Leslie Mah

Leslie Mah
Born April 20, 1964
Origin Boulder, Colorado
Genres Hardcore punk
Occupation(s) Musician, songwriter, tattoo artist
Instruments guitar
Labels Alternative Tentacles
Associated acts Anti-Scrunti Faction, Tribe 8

Leslie Mah is an American musician and performer.

Mah first began performing with Anti-Scrunti Faction, a hardcore punk band based in Boulder, Colorado which she co-founded with Tracie Thomas. The group first appeared on the Flipside fanzine compilation, Flipside Vinyl Fanzine Vol.1 in 1984 and, in 1985, released one single and an album, Damsels In Distress, on Flipside. The two lead performers and songwriters, Mah and Thomas, were part of the formation of the early Queercore movement, appearing in the seminal zine J.D.s, and starred and performed in The Yo-Yo Gang by G.B. Jones, released in 1992.

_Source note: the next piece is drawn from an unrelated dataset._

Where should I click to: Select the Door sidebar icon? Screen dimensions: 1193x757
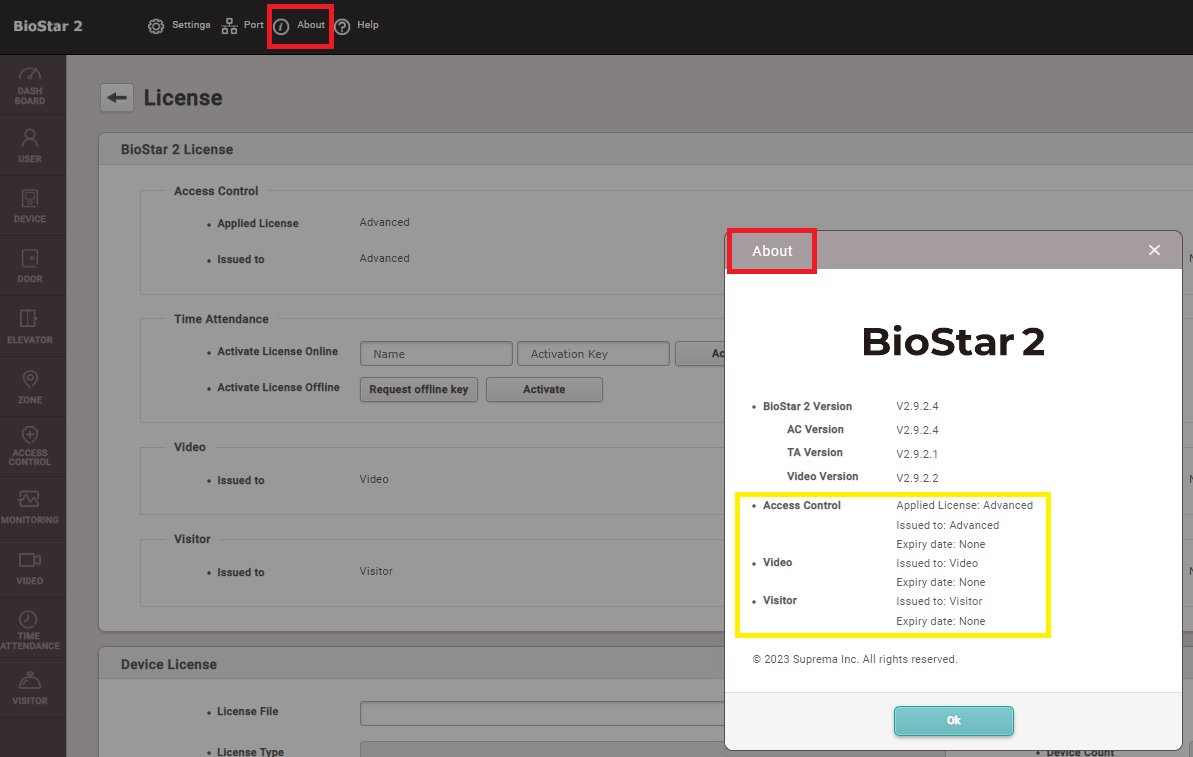[30, 265]
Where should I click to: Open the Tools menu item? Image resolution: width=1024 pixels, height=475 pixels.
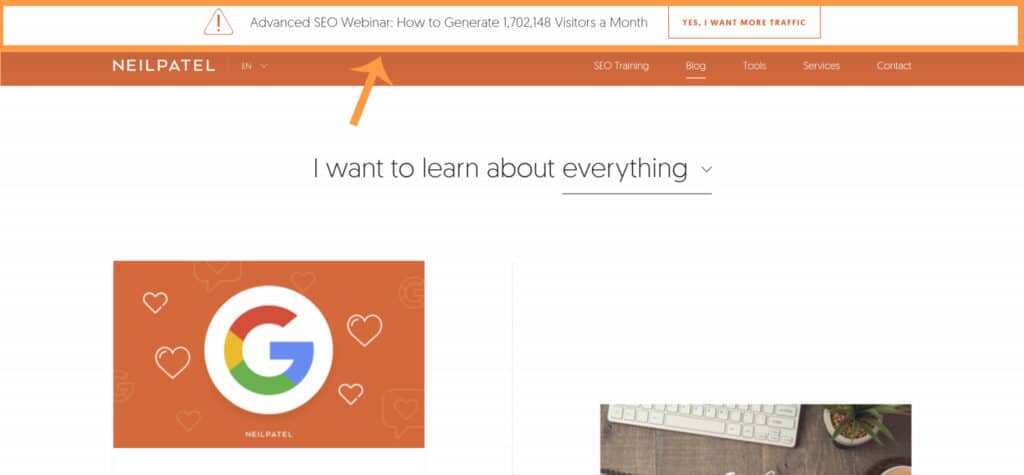coord(754,66)
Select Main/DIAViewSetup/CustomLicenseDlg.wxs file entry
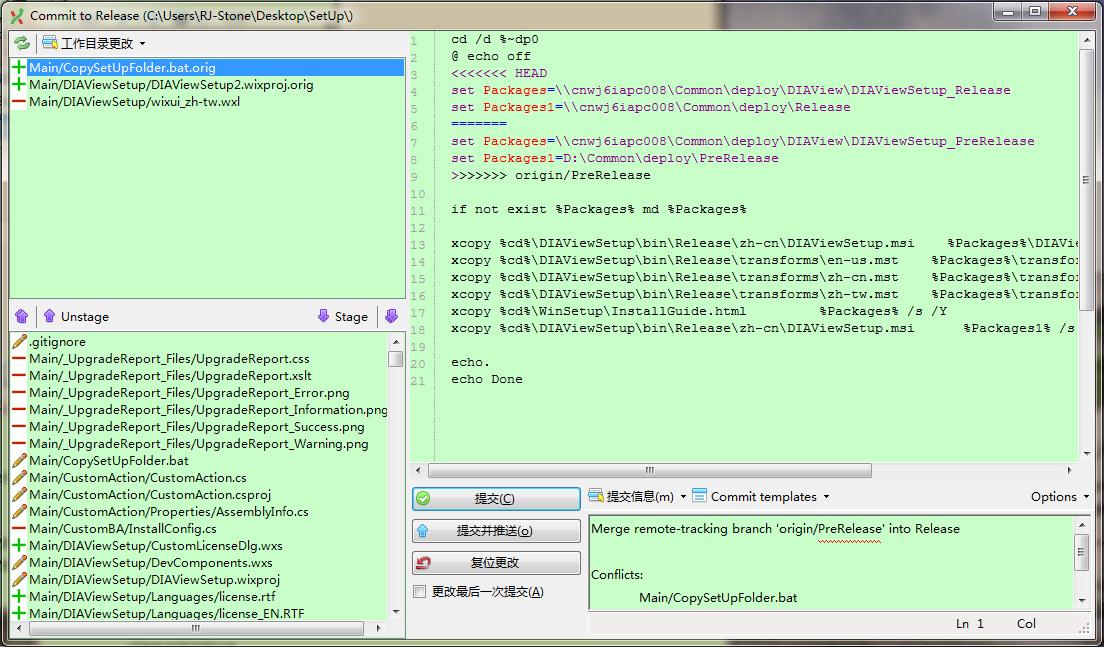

In 1988, Mah moved to San Francisco and helped found another of the pioneering queercore punk bands, Tribe 8, for which she played guitar.[1] The group released their first single on Harp Records, following up with EPS on fledgling queercore label Outpunk and were later signed to the independent record label Alternative Tentacles, releasing a number of singles and albums in the years they were together.[1] As a band, they first appeared on film in A Gun For Jennifer; performed in She's Real, Worse Than Queer, which featured interviews with Mah, Lynn Breedlove and other members of the band; and were the subjects of the documentary Rise Above: A Tribe 8 Documentary by Tracy Flannigan, which played at film festivals around the world and won several awards including 'Best Documentary'.

Mah has also appeared in other independent films such as 'Shut Up White Boy' by Vũ T. Thu Hà, and directed her own film called Estrofemme. She has also performed with groups such as Grannies and Trannies at the music festival Homo-A-GoGo.

Mah began working as a professional tattoo artist in 1995 in San Francisco. She is a founder of the Diving Swallow Tattoo collective in Oakland, California.

References

  1. 1.0 1.1 Raha, Maria (2005). Cinderella's big score: women of the punk and indie underground. Seal Press. p. 187. ISBN 978-1-58005-116-3.